Die US-Inflationsdaten für Juli fielen etwas schwächer aus als erwartet und dürften es der Fed erlauben, die Zinsen bei ihrer Sitzung im September unverändert zu lassen. Letzte Woche war es an den Märkten ruhig: Der S&P 5001, der im Wochenverlauf um 0,4% zulegte, verzeichnete am Mittwoch die geringste tägliche Schwankungsbreite seit Jahresbeginn.
Die Unternehmensgewinne fallen durchweg hervorragend aus, und das 2. Quartal verspricht für US-Firmen eines der besten Quartale aller Zeiten zu werden. Intel beschaffte sich mit einer aufgestockten Stammaktienemission zusätzliche Mittel in Höhe von USD 20 Mrd. für seinen Vorstoss in die Chip-Auftragsfertigung. Nvidia schloss mit sechs grossen Finanzinstituten eine Allianz zur Lancierung von Finanzierungsplattformen für Rechenleistung, mit denen über USD 500 Mrd. an Drittkapital für den Aufbau einer unabhängigen Finanzierungsplattform für KI-Fabriken beschafft werden sollen. Dies würde dazu beitragen, die Zirkularität des KI-Ökosystem zu reduzieren. Zudem gab Nvidia eine Beteiligung an SpaceX in Höhe von fast USD 21 Mrd. bekannt.
In Europa verzeichnen Unternehmen beim Gewinn je Aktie die stärkste Dynamik seit dem Post-Corona-Aufschwung.
Zitat der Woche
„Die USA haben die volle Kontrolle über die Strasse von Hormus. Ich denke, wir werden sie behalten“, schrieb Trump auf seiner Plattform Truth Social.
Zentrale Daten
Der US-Verbraucherpreisindex (VPI) stieg im Juli um 0,1%, nachdem er im Juni um 0,4% gesunken war – der erste Rückgang seit sechs Jahren. Der Kern-VPI stieg im Monatsvergleich um 0,2%. Der US-Produzentenpreisindex (PPI) blieb im Juli unverändert, während Prognosen von einem Anstieg um 0,2% im Monatsvergleich ausgegangen waren.

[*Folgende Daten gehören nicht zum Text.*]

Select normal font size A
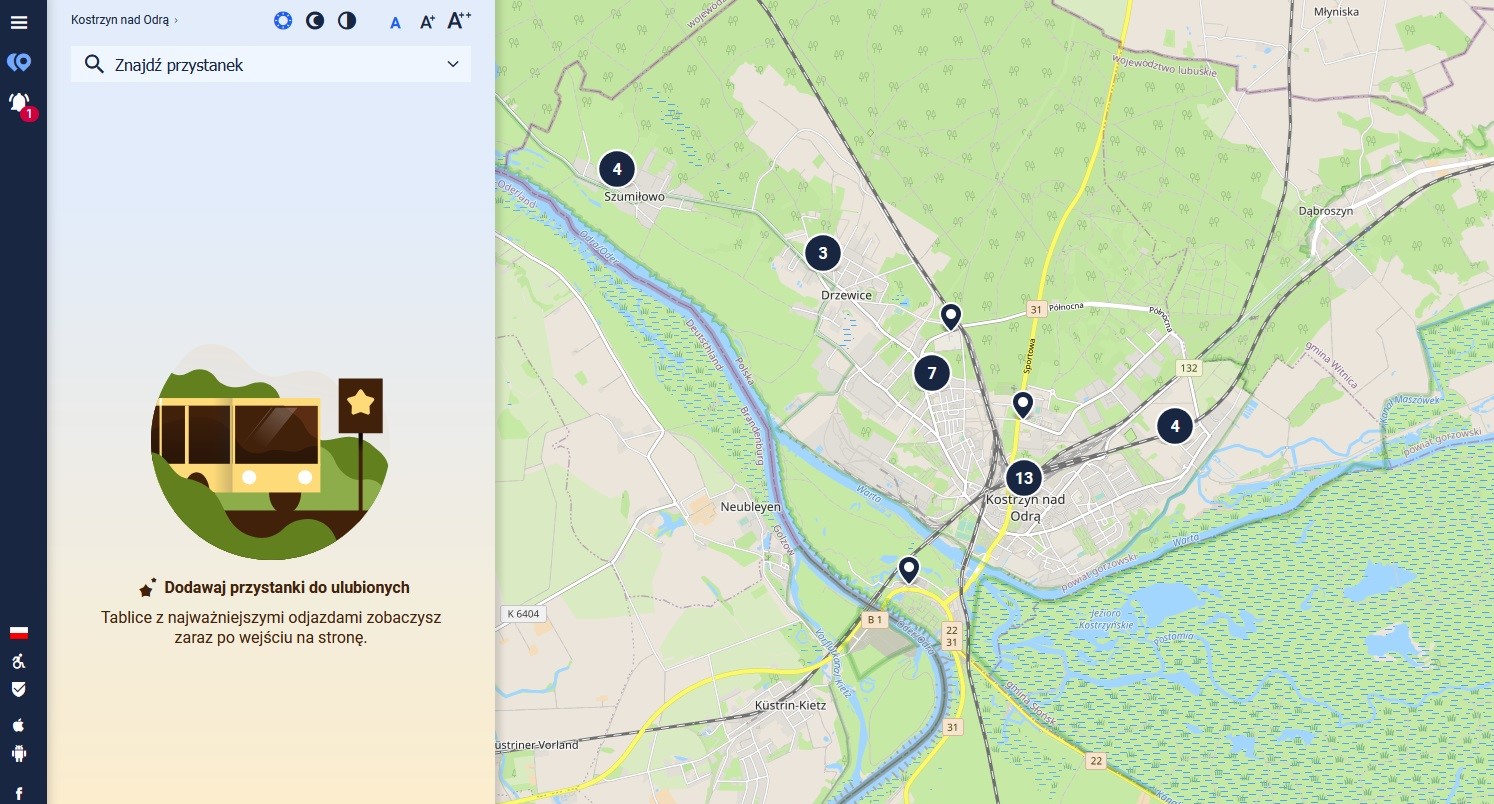(x=395, y=22)
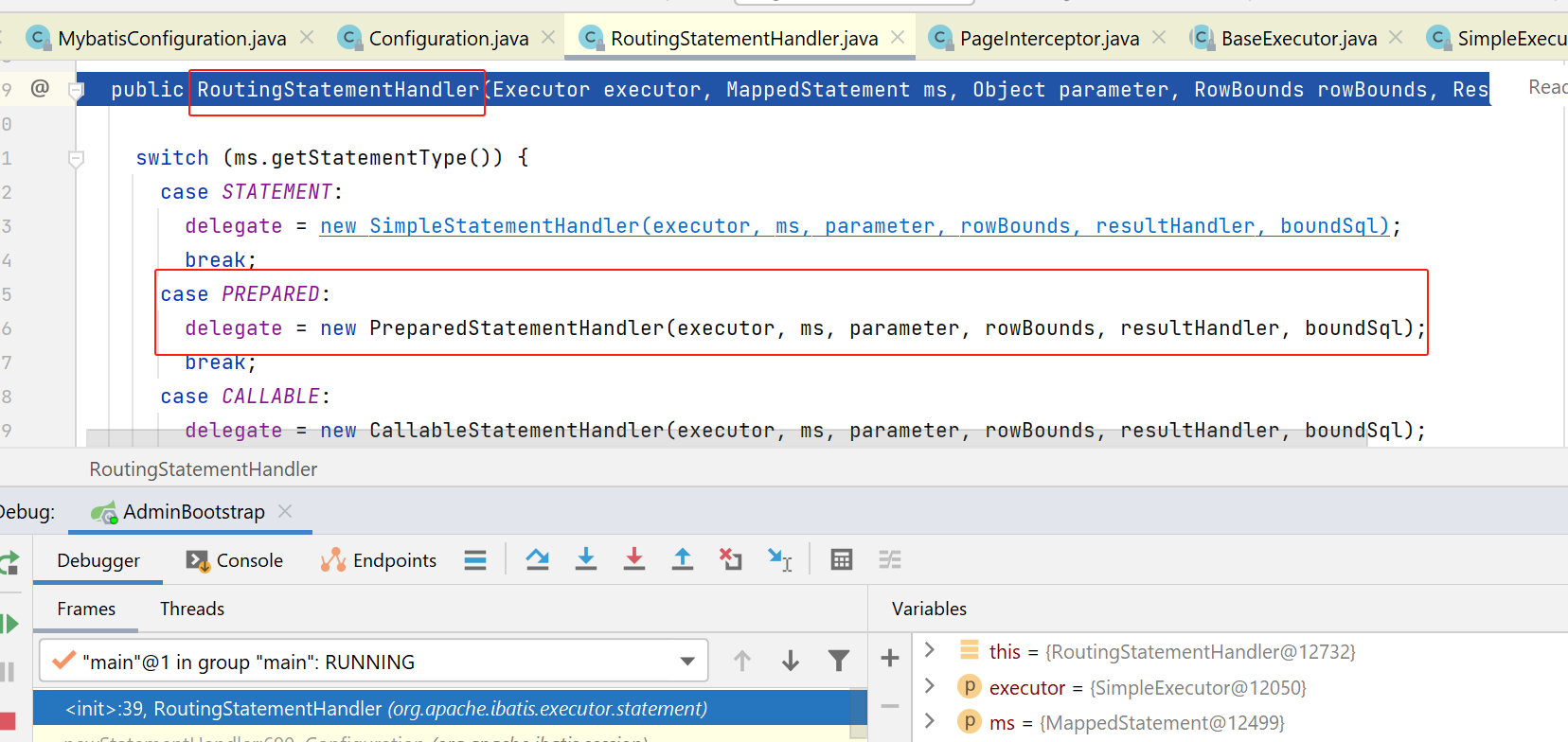Click the Step Over debugger icon
This screenshot has width=1568, height=742.
537,559
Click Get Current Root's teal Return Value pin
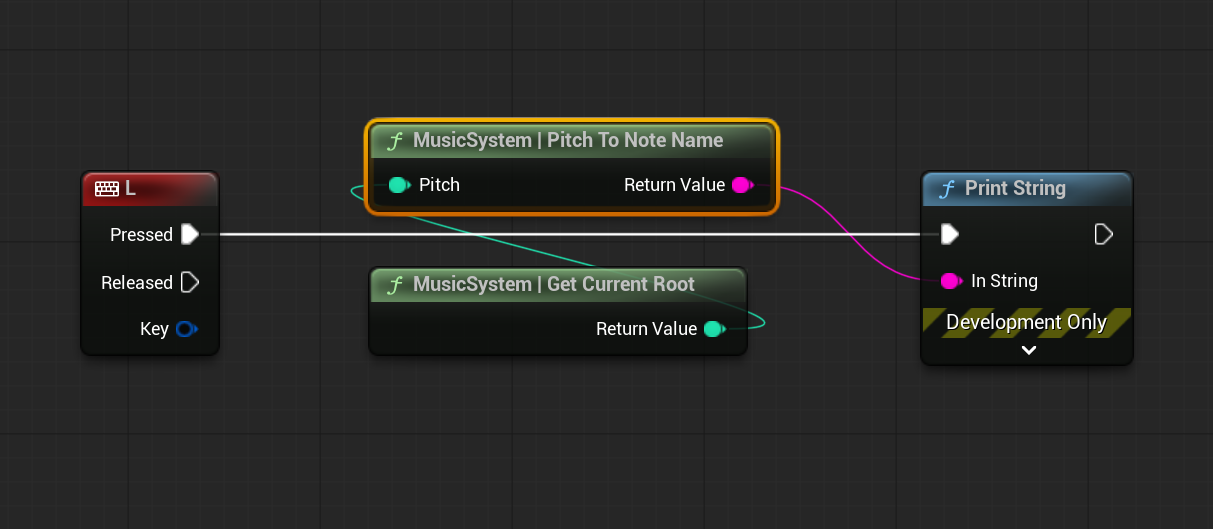The height and width of the screenshot is (529, 1213). coord(713,329)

Der vorläufige Konsumklimaindex der University of Michigan für August fiel auf 51,0 und blieb damit hinter der Konsenserwartung von etwa 54,2 bis 54,5 zurück.
Die US-Detailhandelsumsätze gingen im Juli um 0,6% zurück, nachdem Amazon seinen allsommerlichen Prime Day vom üblichen Termin Mitte Juli in den Juni vorverlegt hatte.